[Collected data]
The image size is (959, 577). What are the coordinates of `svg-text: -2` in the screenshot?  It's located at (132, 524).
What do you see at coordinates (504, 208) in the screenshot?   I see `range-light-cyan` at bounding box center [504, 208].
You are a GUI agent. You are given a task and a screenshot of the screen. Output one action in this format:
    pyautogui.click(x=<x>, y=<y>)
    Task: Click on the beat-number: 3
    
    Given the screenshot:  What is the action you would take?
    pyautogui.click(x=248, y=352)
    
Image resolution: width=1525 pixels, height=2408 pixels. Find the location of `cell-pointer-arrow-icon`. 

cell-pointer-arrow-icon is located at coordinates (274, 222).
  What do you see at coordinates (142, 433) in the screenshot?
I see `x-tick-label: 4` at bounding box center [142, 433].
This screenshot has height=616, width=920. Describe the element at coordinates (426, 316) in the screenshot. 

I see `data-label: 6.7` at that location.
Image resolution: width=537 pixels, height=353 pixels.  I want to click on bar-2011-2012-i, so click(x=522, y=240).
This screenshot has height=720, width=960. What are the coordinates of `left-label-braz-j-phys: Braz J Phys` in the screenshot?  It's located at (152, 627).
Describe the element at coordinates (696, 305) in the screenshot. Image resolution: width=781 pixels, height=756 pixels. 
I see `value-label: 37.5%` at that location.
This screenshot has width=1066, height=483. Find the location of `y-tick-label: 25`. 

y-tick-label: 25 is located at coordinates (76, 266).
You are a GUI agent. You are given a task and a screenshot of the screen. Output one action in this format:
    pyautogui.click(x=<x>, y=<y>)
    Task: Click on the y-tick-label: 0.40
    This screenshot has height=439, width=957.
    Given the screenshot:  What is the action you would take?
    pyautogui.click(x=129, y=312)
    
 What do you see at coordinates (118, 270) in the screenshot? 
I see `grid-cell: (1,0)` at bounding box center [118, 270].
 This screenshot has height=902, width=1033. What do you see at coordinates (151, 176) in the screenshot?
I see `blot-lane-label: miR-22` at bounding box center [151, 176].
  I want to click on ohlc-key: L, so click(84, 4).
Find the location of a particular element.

## YOUR INSTRUCTIONS
Please write out all of the entries above word for word, keeping every line as it appears.

## ANSWER SPACE
The image size is (959, 577). What are the coordinates of `svg-text: -2` in the screenshot?  It's located at (132, 524).
What do you see at coordinates (504, 208) in the screenshot?   I see `range-light-cyan` at bounding box center [504, 208].
You are a GUI agent. You are given a task and a screenshot of the screen. Output one action in this format:
    pyautogui.click(x=<x>, y=<y>)
    Task: Click on the beat-number: 3
    
    Given the screenshot:  What is the action you would take?
    pyautogui.click(x=248, y=352)
    
Image resolution: width=1525 pixels, height=2408 pixels. Find the location of `cell-pointer-arrow-icon`. 

cell-pointer-arrow-icon is located at coordinates (274, 222).
  What do you see at coordinates (142, 433) in the screenshot?
I see `x-tick-label: 4` at bounding box center [142, 433].
This screenshot has height=616, width=920. Describe the element at coordinates (426, 316) in the screenshot. 

I see `data-label: 6.7` at that location.
Image resolution: width=537 pixels, height=353 pixels.  I want to click on bar-2011-2012-i, so click(x=522, y=240).
This screenshot has height=720, width=960. What are the coordinates of `left-label-braz-j-phys: Braz J Phys` in the screenshot?  It's located at (152, 627).
Describe the element at coordinates (696, 305) in the screenshot. Image resolution: width=781 pixels, height=756 pixels. 
I see `value-label: 37.5%` at that location.
This screenshot has width=1066, height=483. Find the location of `y-tick-label: 25`. 

y-tick-label: 25 is located at coordinates (76, 266).
You are a GUI agent. You are given a task and a screenshot of the screen. Output one action in this format:
    pyautogui.click(x=<x>, y=<y>)
    Task: Click on the y-tick-label: 0.40
    This screenshot has height=439, width=957.
    Given the screenshot:  What is the action you would take?
    pyautogui.click(x=129, y=312)
    
 What do you see at coordinates (118, 270) in the screenshot? 
I see `grid-cell: (1,0)` at bounding box center [118, 270].
 This screenshot has height=902, width=1033. What do you see at coordinates (151, 176) in the screenshot?
I see `blot-lane-label: miR-22` at bounding box center [151, 176].
  I want to click on ohlc-key: L, so click(84, 4).
Find the location of a particular element.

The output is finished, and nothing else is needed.